**SOURCE TEXT**
=== Section Start ===
Convict in QC compound murder gets sentence reduced

Ishroutie Deonarine
Ishroutie Deonarine

The Court of Appeal on Friday reduced a 30-year manslaughter sentence dealt to Noel Adonis, to 18 years, after finding that the judge who heard his trial did not discount the almost six years he had spent on remand awaiting trial, as required by law.

The new 18-year sentence is to take effect retroactively from June of 2013, when the sentence was imposed.

The now 45-year-old Adonis had been convicted by a jury for the unlawful killing of his sister-in-law, Ishroutie Deonarine, called “Suzie,” in the Queen’s College compound on September 14, 2007.

Adonis’ trial before the High Court had been heard by Justice Navindra Singh.

Through his attorney Mark Conway, the convict had appealed his sentence, arguing that it was too harsh, and charging that the trial judge failed to consider mitigating factors which could have led to reductions from the 30-year base.
=== Section End ===
Collected data
=== Section Start ===
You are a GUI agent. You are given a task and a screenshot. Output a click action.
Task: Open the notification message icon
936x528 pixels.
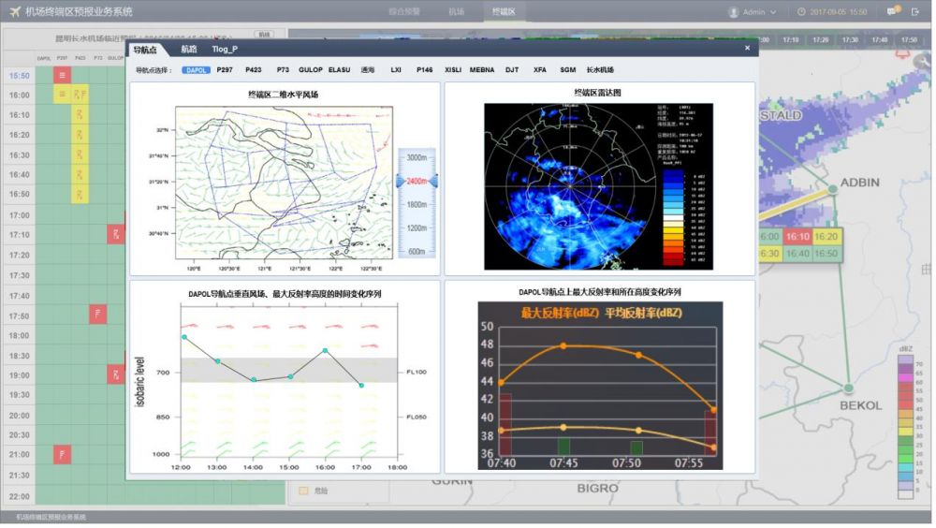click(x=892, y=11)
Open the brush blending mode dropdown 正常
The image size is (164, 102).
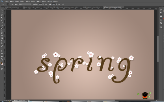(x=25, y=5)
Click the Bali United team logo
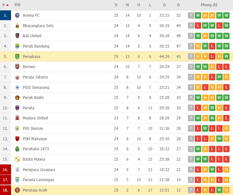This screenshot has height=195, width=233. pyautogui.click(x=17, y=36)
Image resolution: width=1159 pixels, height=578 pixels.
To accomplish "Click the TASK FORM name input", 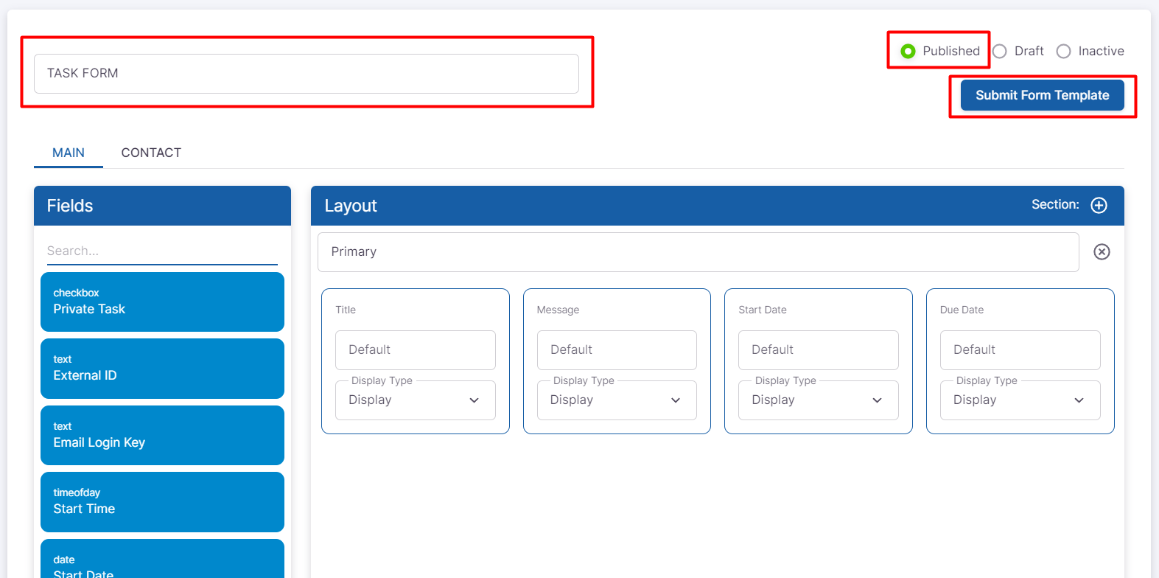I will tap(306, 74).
=== Section End ===
**ACTIVITY**
In the article about the reduced sentence, rewrite the paragraph beginning "The Court of Appeal on Friday" in a single shorter sentence that keeps its main facts.

**RESPONSE BELOW**
On Friday the Court of Appeal cut Noel Adonis's 30-year manslaughter sentence to 18 years, finding that the trial judge had not discounted the almost six years he spent on remand awaiting trial, as the law requires.